The Brisbane, California-based biopharmaceutical firm disclosed the findings in conjunction with an oral presentation scheduled for the European Hematology Association (EHA) 2026 Congress in Stockholm, Sweden.
Despite the positive clinical metrics, Nurix shares fell 4.2% in early trading as Wall Street adjusted models to account for the company's long-term capital expenditure commitments required to advance the candidate into late-stage registrational studies.
The clinical update evaluated bexobrutideg, an oral, targeted Bruton’s tyrosine kinase (BTK) protein degrader previously designated as NX-5948.
In a cohort of heavily pretreated, relapsed or refractory CLL and SLL patients who had failed a median of four prior therapies, the drug achieved an 83% objective response rate (ORR) alongside a median progression-free survival (PFS) of 22.1 months.
Crucially, the therapeutic activity remained consistent in high-risk patient subgroups, including individuals harboring complex genetic mutations that typically confer resistance to conventional, standard-of-care BTK inhibitors.

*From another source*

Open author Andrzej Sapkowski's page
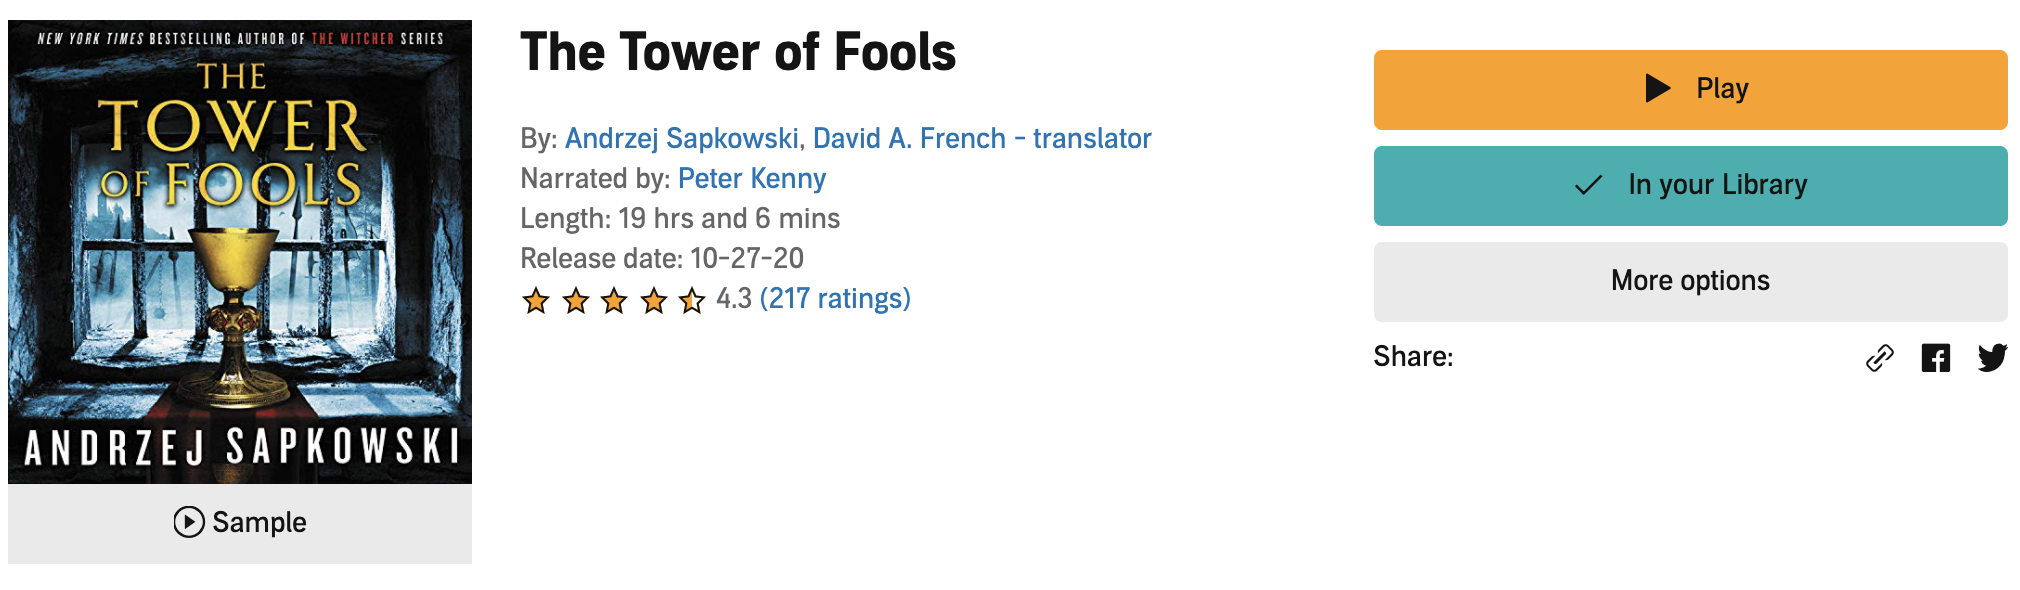[x=681, y=138]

When moved into earlier lines of treatment, bexobrutideg showed enhanced potency.
In a trial cohort consisting of second-line patients who had progressed on an initial BTK inhibitor but had not yet received a BCL2 inhibitor, the objective response rate climbed to 92.9%.

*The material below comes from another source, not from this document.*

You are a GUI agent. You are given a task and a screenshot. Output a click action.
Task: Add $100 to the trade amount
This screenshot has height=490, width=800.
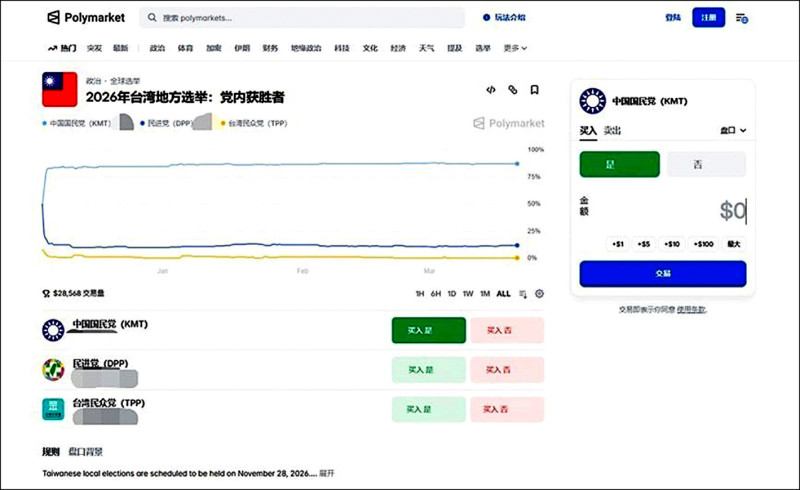pos(703,243)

On safety parameters, the molecule maintained a favorable tolerability profile with extended follow-up, recording a low 5.6% discontinuation rate due to drug-related adverse events, and no new-onset cases of atrial fibrillation.
The updated data drop follows a major corporate milestone reached earlier in the week, when Nurix signed a definitive global collaboration and licensing agreement with Swiss healthcare giant Roche.

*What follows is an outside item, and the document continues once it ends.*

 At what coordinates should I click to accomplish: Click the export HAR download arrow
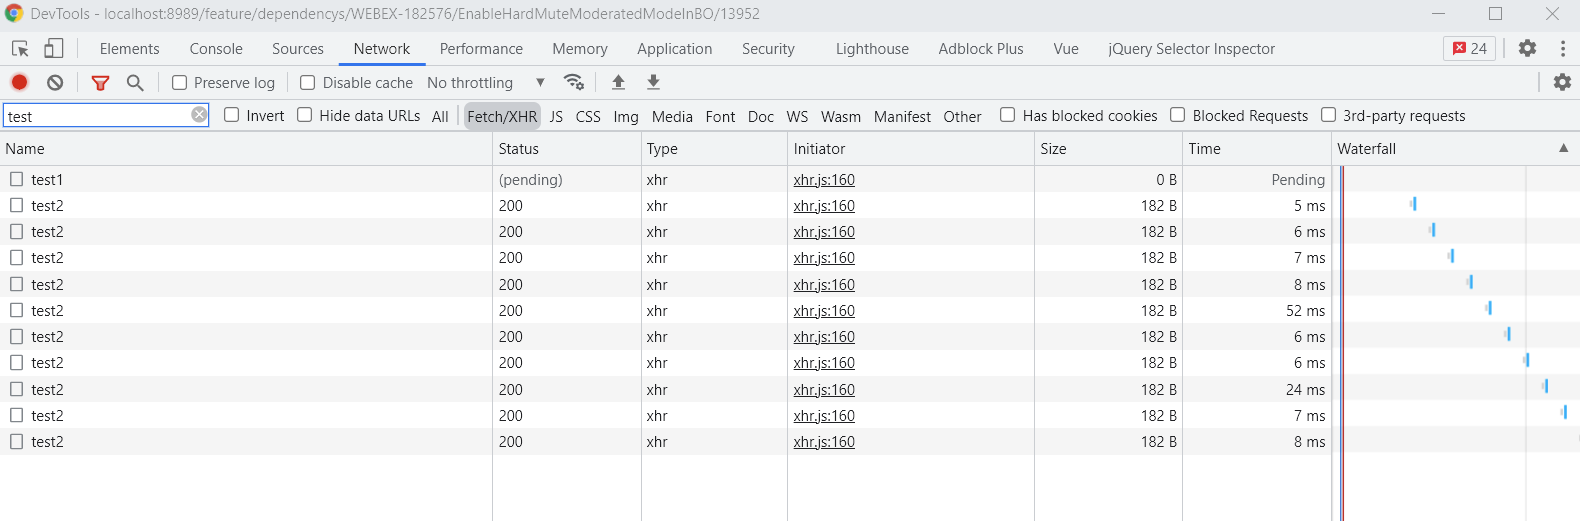coord(653,82)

Under the terms of that transaction, which is slated for final closure in the third quarter of 2026, Nurix will receive a $700 million upfront cash payment and remains eligible for up to $2.3 billion in subsequent milestone extensions.
However, the joint development structure dictates that Nurix must fund 40% of all global clinical trial costs, while Roche covers the remaining 60%.
With the companies actively preparing to launch a pivotal Phase 3 study in the summer of 2026 to evaluate bexobrutideg as a second-line therapy for CLL, analysts noted that near-term cash burn rates will accelerate significantly, offsetting some of the immediate enthusiasm surrounding the drug's competitive clinical profile.